Goal of the exercise :: Return every record in full. Match each one exactly.

(Saved data entries)
::::::::::

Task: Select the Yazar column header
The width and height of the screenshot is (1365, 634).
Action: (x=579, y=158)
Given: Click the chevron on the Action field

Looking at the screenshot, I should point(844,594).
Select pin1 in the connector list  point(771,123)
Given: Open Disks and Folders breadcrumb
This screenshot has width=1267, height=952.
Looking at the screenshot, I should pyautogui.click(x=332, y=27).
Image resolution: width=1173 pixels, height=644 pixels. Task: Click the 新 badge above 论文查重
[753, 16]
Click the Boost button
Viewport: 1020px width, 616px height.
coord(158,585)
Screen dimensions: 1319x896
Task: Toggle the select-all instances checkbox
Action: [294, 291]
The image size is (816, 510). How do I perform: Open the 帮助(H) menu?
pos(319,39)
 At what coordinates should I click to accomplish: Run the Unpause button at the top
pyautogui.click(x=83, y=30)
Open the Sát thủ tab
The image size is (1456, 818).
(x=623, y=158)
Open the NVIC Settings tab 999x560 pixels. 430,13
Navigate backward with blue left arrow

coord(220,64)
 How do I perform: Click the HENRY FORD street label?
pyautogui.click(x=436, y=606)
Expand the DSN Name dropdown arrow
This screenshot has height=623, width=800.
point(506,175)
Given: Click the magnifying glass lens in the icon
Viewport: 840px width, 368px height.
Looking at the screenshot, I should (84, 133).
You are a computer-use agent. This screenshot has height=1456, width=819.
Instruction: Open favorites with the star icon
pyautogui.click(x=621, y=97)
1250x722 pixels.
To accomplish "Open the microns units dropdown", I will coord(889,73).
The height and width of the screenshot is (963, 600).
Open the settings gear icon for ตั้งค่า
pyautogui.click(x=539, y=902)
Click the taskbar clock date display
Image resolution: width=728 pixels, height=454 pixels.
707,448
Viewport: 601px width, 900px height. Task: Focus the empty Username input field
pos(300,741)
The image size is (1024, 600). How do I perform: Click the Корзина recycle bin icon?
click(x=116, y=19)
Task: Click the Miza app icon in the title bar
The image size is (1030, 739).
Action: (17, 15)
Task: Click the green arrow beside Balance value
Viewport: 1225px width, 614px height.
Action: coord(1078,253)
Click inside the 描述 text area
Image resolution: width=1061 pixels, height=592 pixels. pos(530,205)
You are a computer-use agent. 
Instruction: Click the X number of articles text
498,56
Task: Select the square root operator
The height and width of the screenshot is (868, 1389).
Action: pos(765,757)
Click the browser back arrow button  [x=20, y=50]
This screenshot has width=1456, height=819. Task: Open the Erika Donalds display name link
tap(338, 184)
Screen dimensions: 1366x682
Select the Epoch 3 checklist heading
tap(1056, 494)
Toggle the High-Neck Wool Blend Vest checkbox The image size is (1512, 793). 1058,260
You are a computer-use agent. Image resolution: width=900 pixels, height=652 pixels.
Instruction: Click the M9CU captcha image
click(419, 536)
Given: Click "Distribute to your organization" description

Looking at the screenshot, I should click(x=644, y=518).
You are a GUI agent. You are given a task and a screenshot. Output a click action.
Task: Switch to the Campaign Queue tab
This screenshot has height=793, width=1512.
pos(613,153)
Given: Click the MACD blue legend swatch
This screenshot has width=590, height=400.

::::::::::

Response for this exercise ::
Task: Select the Yazar column header
The width and height of the screenshot is (1365, 634).
Action: (x=579, y=158)
Given: Click the chevron on the Action field

Looking at the screenshot, I should point(844,594).
Select pin1 in the connector list  point(771,123)
Given: Open Disks and Folders breadcrumb
This screenshot has width=1267, height=952.
Looking at the screenshot, I should pyautogui.click(x=332, y=27).
Image resolution: width=1173 pixels, height=644 pixels. Task: Click the 新 badge above 论文查重
[753, 16]
Click the Boost button
Viewport: 1020px width, 616px height.
coord(158,585)
Screen dimensions: 1319x896
Task: Toggle the select-all instances checkbox
Action: [294, 291]
The image size is (816, 510). How do I perform: Open the 帮助(H) menu?
pos(319,39)
 At what coordinates should I click to accomplish: Run the Unpause button at the top
pyautogui.click(x=83, y=30)
Open the Sát thủ tab
The image size is (1456, 818).
(x=623, y=158)
Open the NVIC Settings tab 999x560 pixels. 430,13
Navigate backward with blue left arrow

coord(220,64)
 How do I perform: Click the HENRY FORD street label?
pyautogui.click(x=436, y=606)
Expand the DSN Name dropdown arrow
This screenshot has height=623, width=800.
point(506,175)
Given: Click the magnifying glass lens in the icon
Viewport: 840px width, 368px height.
Looking at the screenshot, I should (84, 133).
You are a computer-use agent. This screenshot has height=1456, width=819.
Instruction: Open favorites with the star icon
pyautogui.click(x=621, y=97)
1250x722 pixels.
To accomplish "Open the microns units dropdown", I will coord(889,73).
The height and width of the screenshot is (963, 600).
Open the settings gear icon for ตั้งค่า
pyautogui.click(x=539, y=902)
Click the taskbar clock date display
Image resolution: width=728 pixels, height=454 pixels.
707,448
Viewport: 601px width, 900px height. Task: Focus the empty Username input field
pos(300,741)
The image size is (1024, 600). How do I perform: Click the Корзина recycle bin icon?
click(x=116, y=19)
Task: Click the Miza app icon in the title bar
The image size is (1030, 739).
Action: (17, 15)
Task: Click the green arrow beside Balance value
Viewport: 1225px width, 614px height.
Action: coord(1078,253)
Click inside the 描述 text area
Image resolution: width=1061 pixels, height=592 pixels. pos(530,205)
You are a computer-use agent. 
Instruction: Click the X number of articles text
498,56
Task: Select the square root operator
The height and width of the screenshot is (868, 1389).
Action: pos(765,757)
Click the browser back arrow button  [x=20, y=50]
This screenshot has width=1456, height=819. Task: Open the Erika Donalds display name link
tap(338, 184)
Screen dimensions: 1366x682
Select the Epoch 3 checklist heading
tap(1056, 494)
Toggle the High-Neck Wool Blend Vest checkbox The image size is (1512, 793). 1058,260
You are a computer-use agent. Image resolution: width=900 pixels, height=652 pixels.
Instruction: Click the M9CU captcha image
click(419, 536)
Given: Click "Distribute to your organization" description

Looking at the screenshot, I should click(x=644, y=518).
You are a GUI agent. You are given a task and a screenshot. Output a click action.
Task: Switch to the Campaign Queue tab
This screenshot has height=793, width=1512.
pos(613,153)
Given: Click the MACD blue legend swatch
This screenshot has width=590, height=400.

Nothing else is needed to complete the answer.